Embedded Systems - VTU 6th Sem - Chapter 3: RTOS and IDE for Embedded System Design

Q1. Explain monolithic and micro kernels with suitable example for each.

Monolithic Kernel:

• All OS services run in the same memory space (kernel space).

• Tight integration allows fast service interaction.
• Any error in one module can crash the entire system.
• Examples: Linux, MS-DOS, Solaris.

Features:

• High performance due to minimal context switching.
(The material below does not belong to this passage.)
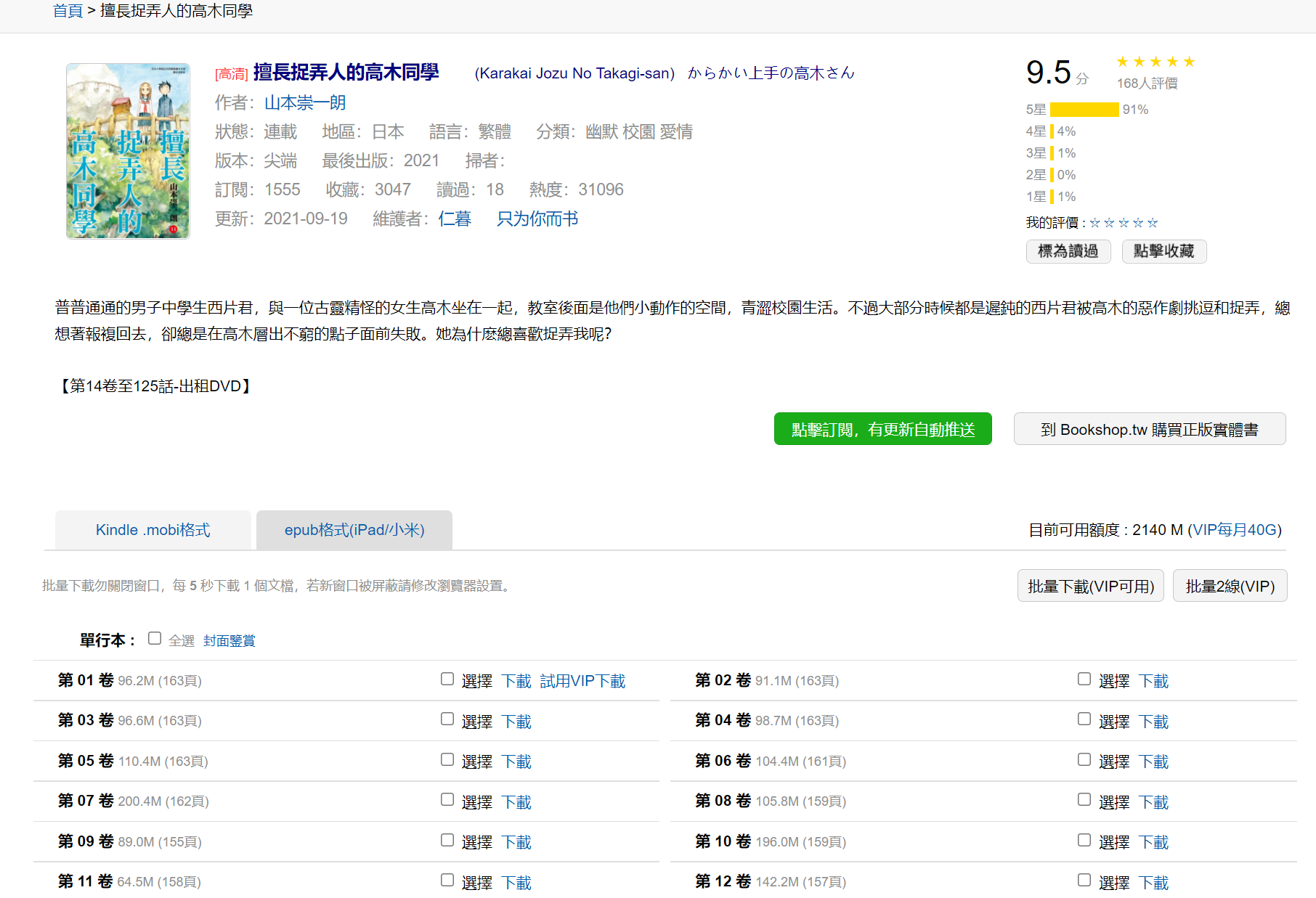Open the manga cover thumbnail
The width and height of the screenshot is (1316, 898).
[128, 151]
• Difficult to maintain and debug.

Microkernel:

• Only essential services (memory management, scheduling, etc.) run in kernel space.
• Other services (I/O, file system) run as user-space processes (servers).
• Examples: QNX, Minix, L4.

Features:

• Highly modular and secure.

• Easier debugging and maintenance.
• Slight performance overhead due to message passing.

Diagram:

Monolithic Kernel Microkernel

------------------ ------------------
| FS | MM | IPC | | Kernel Core |
| | | | |---------------|
|----------------| | Servers (FS, |
| Kernel Space | | I/O, etc) |

Q2. Discuss the terms tasks, process and threads.

Task:

• A task is a program in execution, also called a job.

• Managed by the OS using a Task Control Block (TCB).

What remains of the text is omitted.